Effect of microscale compressibility on apparent porosity and permeability in shale gas reservoirs

The pore network in shale reservoirs comprise of nanoporous organic matter (OM) and micron-size pores in inorganic material (iOM). Accurate gas transport models in shale must include gas slippage, Knudsen diffusion, surface diffusion, and sorption. The change in pore size due to the applied stress could consequently affect gas transport processes. In this study we a compression coefficient to characterize the influence of stress sensitivity on key parameters for gas transport. We consider separate stress response in nanoporous organic matter and iOM because of their different mechanical properties. The effects of compressibility on apparent permeability of OM and iOM are analyzed at different pore sizes, pore pressures and for different gas compositions.
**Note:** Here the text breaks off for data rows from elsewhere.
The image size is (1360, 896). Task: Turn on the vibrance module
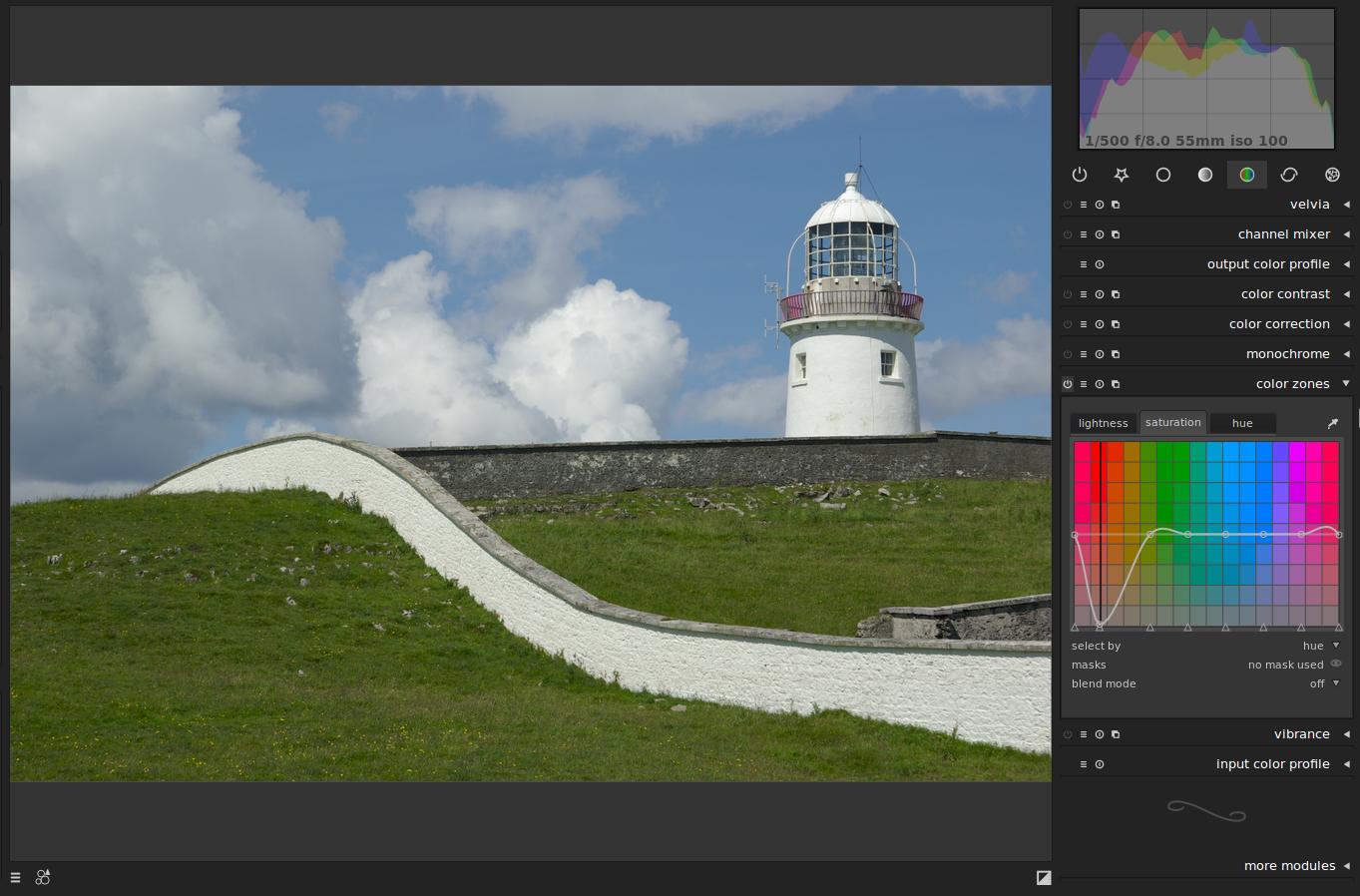click(x=1068, y=734)
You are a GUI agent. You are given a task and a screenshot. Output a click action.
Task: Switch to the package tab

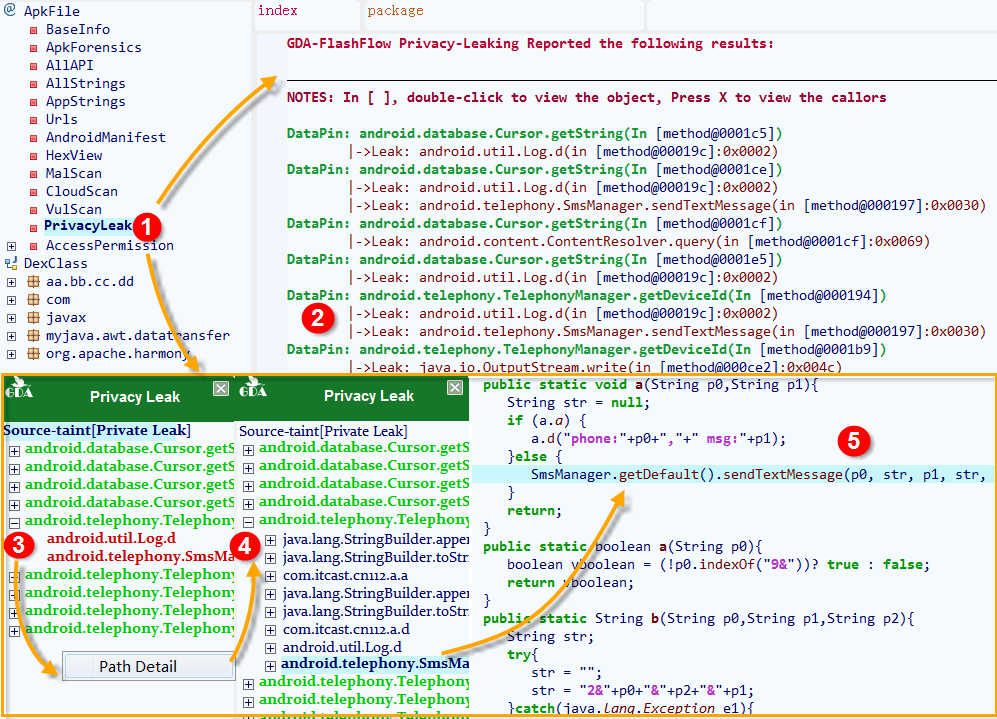point(394,12)
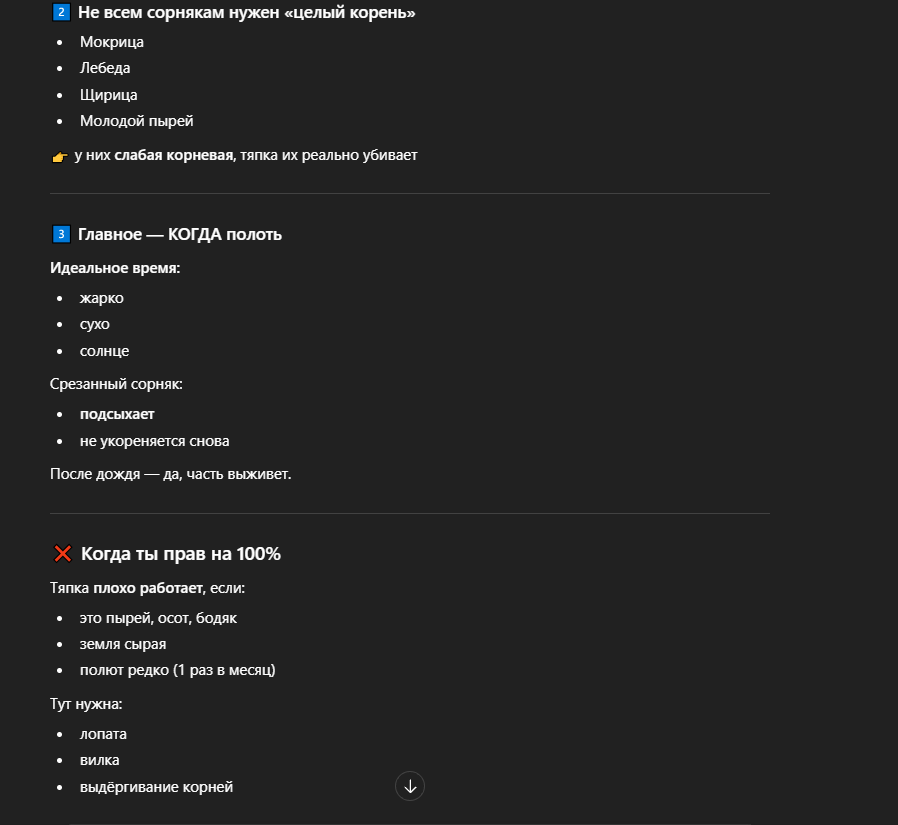Click the sentence «После дождя — да, часть выживет.»

pyautogui.click(x=170, y=473)
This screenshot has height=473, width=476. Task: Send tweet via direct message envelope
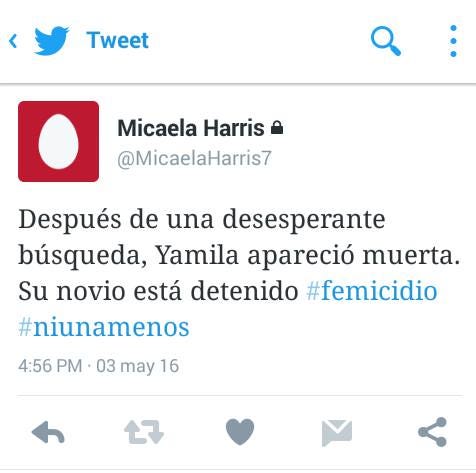click(337, 433)
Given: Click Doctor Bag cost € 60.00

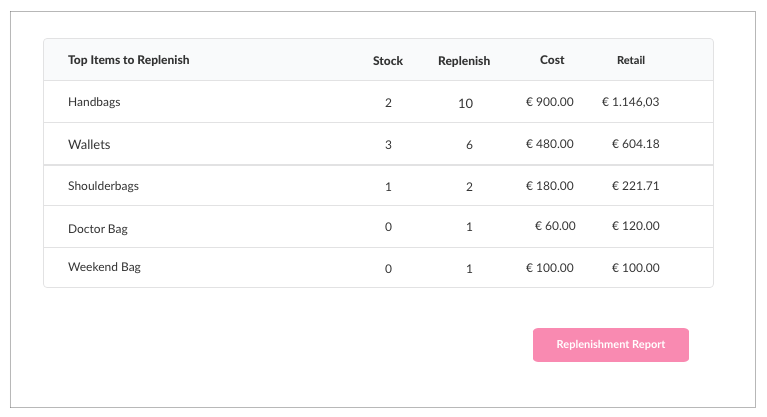Looking at the screenshot, I should [555, 226].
Our results show that compressibility has a greater influence on the apparent permeability of iOM than on OM when pore sizes are smaller than 10 nm, whereas compression has similar impact on apparent permeability of both media when pore sizes are larger than 10 nm. With the same effective stress, lower pore pressure results in greater impair in permeability. We conducted a reservoir simulation study using conventional dual-continua model with our developed pressure dependent porosity and permeability to showcase field implication of this study. This work is an important and timely investigation of the development of shale-reservoir-flow simulators.